Work instructions:
Your answer should consist of each line below that contains the string "will".

[[ Exercise inputs, beginning ]]

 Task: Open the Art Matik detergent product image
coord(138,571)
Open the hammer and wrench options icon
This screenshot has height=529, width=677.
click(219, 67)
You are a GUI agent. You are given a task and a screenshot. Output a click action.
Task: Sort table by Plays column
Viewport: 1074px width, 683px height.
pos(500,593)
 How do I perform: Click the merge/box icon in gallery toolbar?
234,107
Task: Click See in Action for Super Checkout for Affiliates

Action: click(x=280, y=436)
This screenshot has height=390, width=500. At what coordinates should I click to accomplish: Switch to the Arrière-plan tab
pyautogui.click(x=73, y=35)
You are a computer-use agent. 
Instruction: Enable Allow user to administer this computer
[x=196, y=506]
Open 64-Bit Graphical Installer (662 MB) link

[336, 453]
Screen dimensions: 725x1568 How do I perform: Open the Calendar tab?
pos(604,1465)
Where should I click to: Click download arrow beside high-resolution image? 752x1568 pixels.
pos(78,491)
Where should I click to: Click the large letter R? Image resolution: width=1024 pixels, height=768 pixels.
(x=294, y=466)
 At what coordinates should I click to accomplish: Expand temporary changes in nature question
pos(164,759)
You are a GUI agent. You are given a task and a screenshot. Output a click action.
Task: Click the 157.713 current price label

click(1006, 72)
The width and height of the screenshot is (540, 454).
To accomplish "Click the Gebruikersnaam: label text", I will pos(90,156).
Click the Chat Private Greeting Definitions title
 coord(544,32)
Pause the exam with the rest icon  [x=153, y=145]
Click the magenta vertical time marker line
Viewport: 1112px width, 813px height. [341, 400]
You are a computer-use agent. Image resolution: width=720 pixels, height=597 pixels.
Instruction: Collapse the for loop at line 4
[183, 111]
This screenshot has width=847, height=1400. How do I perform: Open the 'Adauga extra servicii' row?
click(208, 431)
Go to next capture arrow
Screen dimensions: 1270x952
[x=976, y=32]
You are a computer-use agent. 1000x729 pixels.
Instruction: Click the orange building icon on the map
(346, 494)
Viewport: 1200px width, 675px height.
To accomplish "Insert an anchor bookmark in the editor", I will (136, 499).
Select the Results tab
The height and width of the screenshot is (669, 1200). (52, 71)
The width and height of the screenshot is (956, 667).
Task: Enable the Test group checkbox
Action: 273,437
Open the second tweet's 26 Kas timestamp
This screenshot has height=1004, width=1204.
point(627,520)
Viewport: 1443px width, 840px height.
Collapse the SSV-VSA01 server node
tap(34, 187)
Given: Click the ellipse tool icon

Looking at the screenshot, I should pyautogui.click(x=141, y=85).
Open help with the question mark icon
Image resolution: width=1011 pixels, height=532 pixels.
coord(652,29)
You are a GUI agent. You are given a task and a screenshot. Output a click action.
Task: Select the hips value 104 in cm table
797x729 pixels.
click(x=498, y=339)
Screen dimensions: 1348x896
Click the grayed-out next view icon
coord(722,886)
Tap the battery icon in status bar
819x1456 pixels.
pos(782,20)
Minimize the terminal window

[[ Exercise inputs, end ]]

Solution to this problem:
To accomplish "Click the Gebruikersnaam: label text", I will pos(90,156).
To accomplish "Insert an anchor bookmark in the editor", I will (136, 499).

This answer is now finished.